A few of the examples of colloids in daily life that we usually find around us are listed below.
Usually, the aerosol sprays we use as perfumatory personnel products contain aerosol.
Various types of repellents or insecticide spray we use against mosquitoes and other insects.
The smoke or man-made fire smoke occurring naturally carries suspended particles in the air.
Dust storm or dust of the atmosphere.
Shaving cream lather used for shaving purposes.
Whipped cream to see in cream batter.
Various cosmetic lotion we use on a daily basis
Mayonnaise we use for bread spread
Mention some Examples of Colloids in Medicine?

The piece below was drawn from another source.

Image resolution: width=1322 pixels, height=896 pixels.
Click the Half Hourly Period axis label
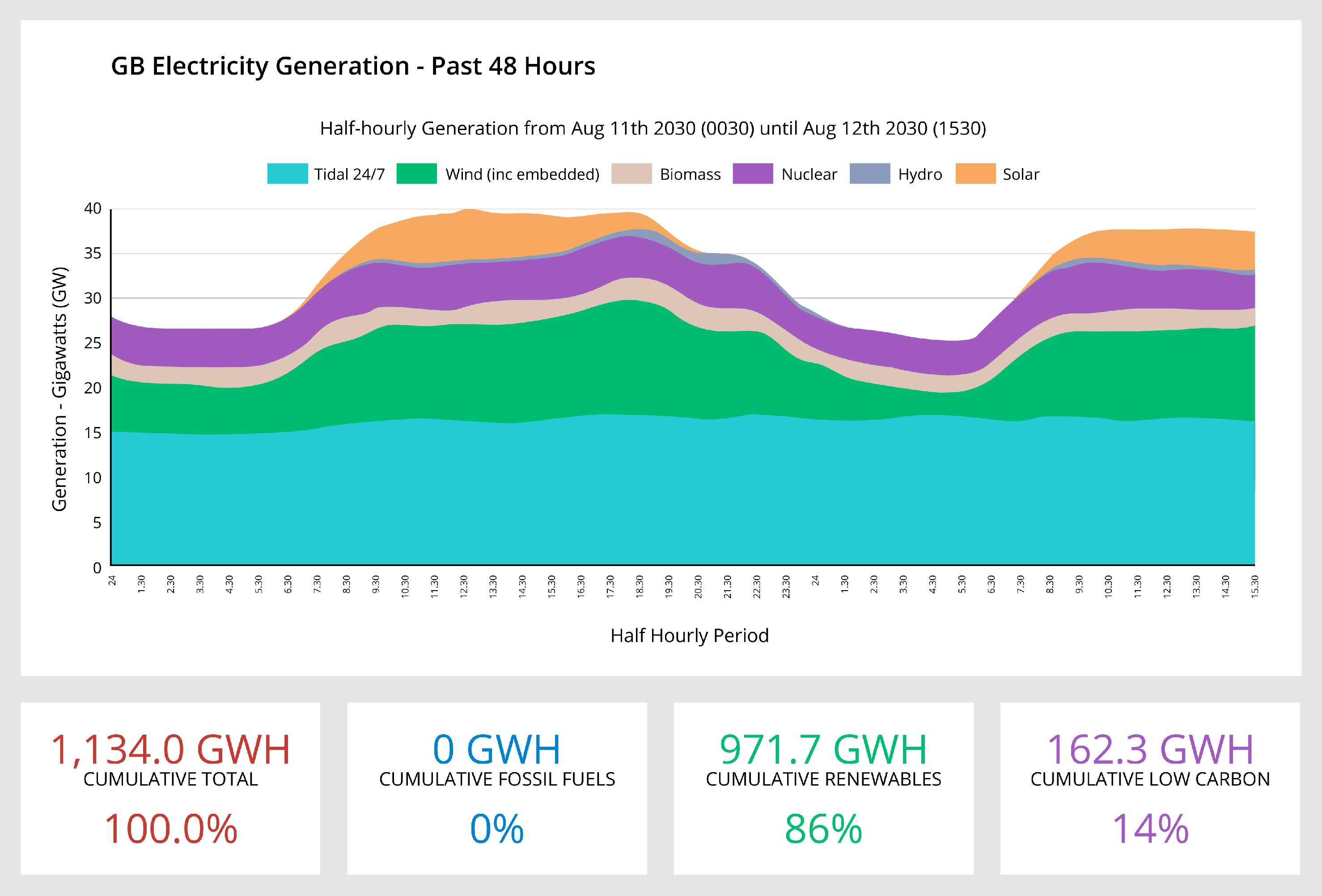pos(690,635)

Colloids are considered to be very good intravascular volume expanders. These are fluids with high molecular weight substances that do not pass through capillary membranes usually.
The osmotic pressure of these materials exerted by Colloid is related to the size of the molecule. The smaller the molecule size, the higher the initial oncotic pressure, because the smaller molecules fit into a volume of fluid than larger molecules.
As the molecules grow larger, it lasts longer - for example, synthetic products such as dextran and hydroxyethyl starches. And, oxygen-based haemoglobin solutions, along with natural colloids, including whole blood, plasma, human serum, and more.
Colloids used in the medicinal field are usually osmolar and have the potential to cause allergic reactions in the body, but clinically these appear to have limited exposure to these synthetic ones.